On 13/11/2014 20:34, Bakke, Silje Ljosland wrote:
> The original context for this discussion was this archetype:
> http://arketyper.no/ckm/#showArchetype_1078.36.25 (default archetype language
> for this CKM is Norwegian, but it can be changed manually)
>
> Being an all-metric country since the 1800s, we've removed lbs as a possible
> unit, but added g (gram) for weighing infants.
>
There is something I have been thinking about for a while, which is
whether we need some kind of 'profiles' in archetypes, that can be used
select or deselect alternative constraints. An 'alternative' in an
archetype is technically
1. an alternative object constraint under a single-valued attribute;
example: a DV_QUANTITY and a DV_COUNT as siblings under
ELEMENT.value representing 'amount of tobacco'
2. any optional object under a container attribute, typically with
other siblings
3. any branch of a tuple (ADL 2 speak) or branch of C_DV_QUANTITY -
this is the units example
So I have been thinking whether we need something like a profile
section, with named profiles, pointing to the paths of things in (or not
in) that profile. We could imagine profiles like:
profiles = <
["metric"] = <path1, path2, ....>
["system international"] = <path1, path2, ....>
["british imperial"] = <...>
["us imperial"] = <...>
>
Now the question is whether this just applies to units, or whether it's
more global. For example, could there be an argument to create profiles
for 'general practice', 'icu', 'aged care'? Consider the example of the
BP archetype.
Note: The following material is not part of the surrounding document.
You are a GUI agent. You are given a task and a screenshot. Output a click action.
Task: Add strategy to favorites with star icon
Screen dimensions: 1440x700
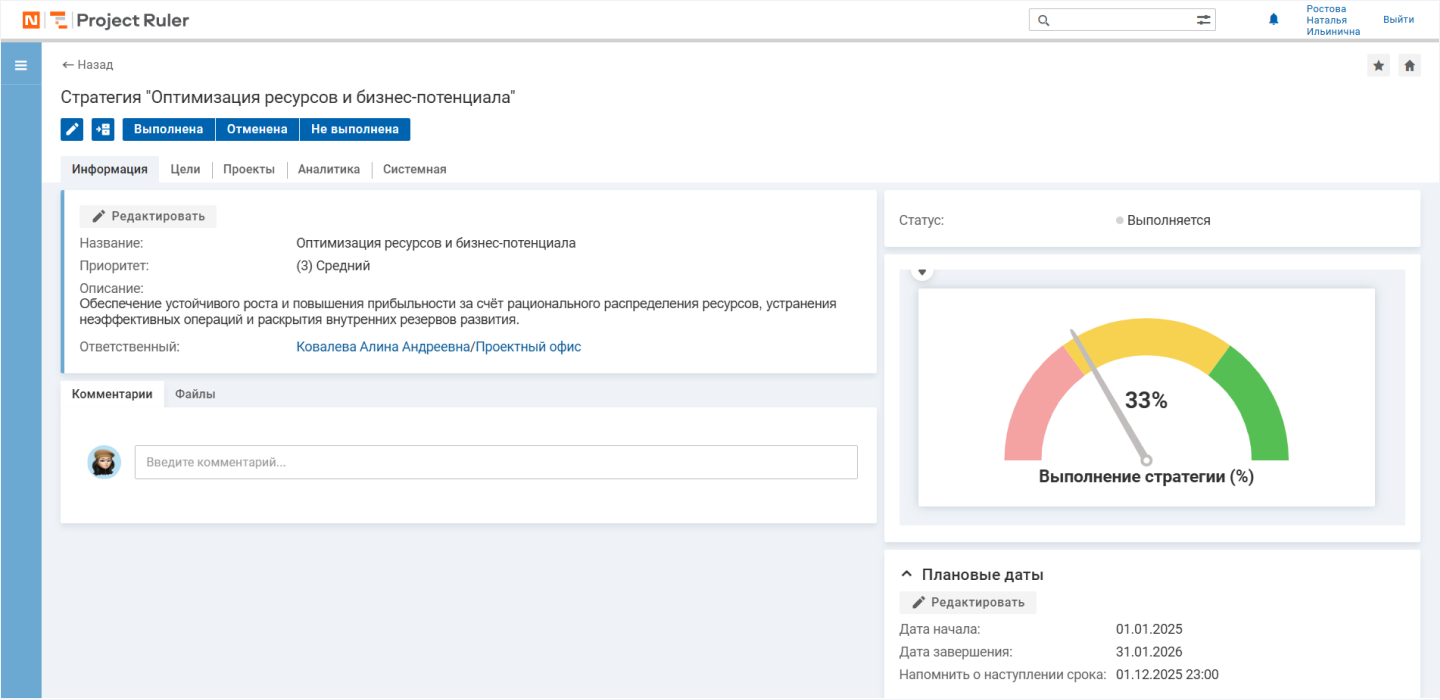pyautogui.click(x=1378, y=65)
It contains 'systolic pressure', 'diastolic pressure',
'pulse pressure' and 'mean arterial pressure'. Now the last two are only
used in anaesthesiology and specific instruments (from memory); one
could imagine some profiles that would select out pulse pressure for
just 'anaesthesiology'.
Right now, this selection occurs by people specialising archetypes, and
ultimately making templates, and along they way, getting rid of things
they don't want, and keeping what they do. But there's no way you can
run a query over an archetype library and filter it on some specialty,
or even 'metric'.
But there are many other reasons for specialising and removing / keeping
elements as well - geographical, legislative, anything...
So for now this remains just an idea - we would need some input from
clinical modellers to know whether it's a useful one or not.